Dez notas eleitorais

Bernardo Caprara
Sociólogo e Professor

Dez notas eleitorais, ainda no calor do momento:

1) Muita gente passa dois anos dizendo que odeia política. Na hora do vamos ver, vota e justifica: o cara é legal, ela é bonita, ele foi goleador, gosto dele, etc. Política? Zero.

2) A eleição presidencial tende a ser definida pelo eleitorado de Marina Silva. Os seus 22 milhões de votos irão para quem? Tudo indica que para o PSDB. Boa parte, pelo menos.

3) A nova política de Marina Silva é de direita? Marina vai chamar voto em Aécio? Se isso acontecer, o PT e todo o bloco da esquerda estavam certos. Levanta a mão quem já sabia...

4) Dilma teve a pior votação do PT desde a primeira vitória do partido. Ainda assim, Dilma venceu em 15 estados e Aécio em 10. A coisa vai esquentar. Detalhe: Dilma levou em Minas Gerais (que moral, hein Aécio?!).

5) As pesquisas eleitorais servem pra muito pouco.

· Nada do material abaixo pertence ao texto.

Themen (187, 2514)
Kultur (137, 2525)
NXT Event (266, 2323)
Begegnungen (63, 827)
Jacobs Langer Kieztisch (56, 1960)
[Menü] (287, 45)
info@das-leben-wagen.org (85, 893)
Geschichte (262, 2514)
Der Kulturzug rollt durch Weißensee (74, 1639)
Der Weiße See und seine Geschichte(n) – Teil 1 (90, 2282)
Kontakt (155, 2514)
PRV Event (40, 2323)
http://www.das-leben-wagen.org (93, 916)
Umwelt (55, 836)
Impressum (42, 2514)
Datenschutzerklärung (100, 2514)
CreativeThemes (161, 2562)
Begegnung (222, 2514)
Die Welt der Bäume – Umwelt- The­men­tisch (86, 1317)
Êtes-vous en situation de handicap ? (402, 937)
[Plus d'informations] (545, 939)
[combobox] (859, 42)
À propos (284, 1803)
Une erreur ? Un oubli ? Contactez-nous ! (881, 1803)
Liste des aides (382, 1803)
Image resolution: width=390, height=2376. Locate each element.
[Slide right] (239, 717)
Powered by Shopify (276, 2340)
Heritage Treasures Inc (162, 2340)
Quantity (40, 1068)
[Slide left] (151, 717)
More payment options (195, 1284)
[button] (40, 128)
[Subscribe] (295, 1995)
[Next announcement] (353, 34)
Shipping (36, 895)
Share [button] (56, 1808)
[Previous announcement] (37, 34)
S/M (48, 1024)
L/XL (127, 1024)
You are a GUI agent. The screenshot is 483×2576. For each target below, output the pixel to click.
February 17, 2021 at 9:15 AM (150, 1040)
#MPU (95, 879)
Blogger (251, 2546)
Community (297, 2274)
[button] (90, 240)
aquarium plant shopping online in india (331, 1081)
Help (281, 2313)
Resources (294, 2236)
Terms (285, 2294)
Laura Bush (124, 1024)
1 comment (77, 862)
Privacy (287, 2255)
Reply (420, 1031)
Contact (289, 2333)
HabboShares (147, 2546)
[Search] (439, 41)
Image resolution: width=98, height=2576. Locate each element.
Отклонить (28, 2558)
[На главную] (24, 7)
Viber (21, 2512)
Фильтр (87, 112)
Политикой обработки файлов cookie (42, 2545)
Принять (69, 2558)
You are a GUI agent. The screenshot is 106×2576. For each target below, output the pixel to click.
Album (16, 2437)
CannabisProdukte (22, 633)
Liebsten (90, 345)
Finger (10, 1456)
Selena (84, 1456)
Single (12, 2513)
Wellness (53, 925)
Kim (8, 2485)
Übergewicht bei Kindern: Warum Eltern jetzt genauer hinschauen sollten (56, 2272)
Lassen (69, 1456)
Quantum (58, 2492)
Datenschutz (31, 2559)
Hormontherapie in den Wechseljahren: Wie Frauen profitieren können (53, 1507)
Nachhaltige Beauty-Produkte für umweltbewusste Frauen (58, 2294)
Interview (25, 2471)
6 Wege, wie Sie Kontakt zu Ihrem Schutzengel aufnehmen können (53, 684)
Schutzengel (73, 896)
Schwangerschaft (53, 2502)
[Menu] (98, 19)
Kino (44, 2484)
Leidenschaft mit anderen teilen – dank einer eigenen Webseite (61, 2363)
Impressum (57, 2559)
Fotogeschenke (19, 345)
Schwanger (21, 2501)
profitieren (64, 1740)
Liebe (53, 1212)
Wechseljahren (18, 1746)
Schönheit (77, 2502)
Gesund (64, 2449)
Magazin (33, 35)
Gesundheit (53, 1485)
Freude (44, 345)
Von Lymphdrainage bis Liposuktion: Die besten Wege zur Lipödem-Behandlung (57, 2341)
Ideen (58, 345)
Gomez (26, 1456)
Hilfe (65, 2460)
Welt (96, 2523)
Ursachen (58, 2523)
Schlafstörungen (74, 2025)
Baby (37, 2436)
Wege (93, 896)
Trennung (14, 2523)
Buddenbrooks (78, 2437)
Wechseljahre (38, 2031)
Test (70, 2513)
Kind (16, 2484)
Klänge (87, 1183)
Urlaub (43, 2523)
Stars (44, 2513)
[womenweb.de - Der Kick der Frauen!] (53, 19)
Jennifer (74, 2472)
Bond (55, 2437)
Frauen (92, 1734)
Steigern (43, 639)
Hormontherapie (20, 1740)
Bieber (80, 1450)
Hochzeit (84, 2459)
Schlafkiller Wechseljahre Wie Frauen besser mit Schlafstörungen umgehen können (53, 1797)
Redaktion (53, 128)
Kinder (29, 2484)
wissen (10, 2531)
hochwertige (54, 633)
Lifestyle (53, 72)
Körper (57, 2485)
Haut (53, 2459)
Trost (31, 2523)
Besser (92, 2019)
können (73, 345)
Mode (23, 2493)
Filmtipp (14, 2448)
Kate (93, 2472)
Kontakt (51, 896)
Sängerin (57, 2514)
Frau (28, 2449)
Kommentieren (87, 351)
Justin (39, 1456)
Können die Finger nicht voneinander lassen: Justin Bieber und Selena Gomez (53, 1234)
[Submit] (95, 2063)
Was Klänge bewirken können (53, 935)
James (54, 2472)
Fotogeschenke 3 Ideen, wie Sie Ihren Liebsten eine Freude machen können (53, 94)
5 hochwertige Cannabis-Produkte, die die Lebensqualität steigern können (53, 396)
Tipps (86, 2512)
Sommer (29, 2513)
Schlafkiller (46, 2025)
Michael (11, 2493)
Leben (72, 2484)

Erram demais. Felizmente.

6) A imprensa hegemônica está eufórica com a possibilidade de tirar o PT do governo federal. Baba por essa possibilidade. Chega a ser nojento.

7) Acredito que a disputa que pauta o país, do ponto de vista eleitoral, segue entre PT e anti-PT. Mesmo que não se possa dizer que é uma disputa entre esquerda e direita (e não se pode), alguns elementos da díade atuam nessa polarização.

8) As pessoas não entendem o papel do Legislativo e botam qualquer um lá. Teremos um bando de fascistas no Parlamento. Entendendo ou não as regras do jogo, a sociedade brasileira tem fortes traços conservadores. Como se faz visto para o Uruguai?

9) O Rio Grande do Sul é esquizofrênico. Retirou Ana Amélia da jogada. Botou Lazier. E pro Parlamento fez a festa do conservadorismo, mais uma vez. Saravá!

10) Em São Paulo, para se eleger, basta deixar claro: “vou acabar com a água, votem em mim!”. Só terminará o reinado do PSDB quando secar toda a água e houver o total extermínio da juventude pobre e negra? Salve-se quem puder.

Os próximos capítulos serão quentes. O Brasil não é para principiantes. Até o dia 26, será ainda menos. Cabe mais política e, sobretudo, informação.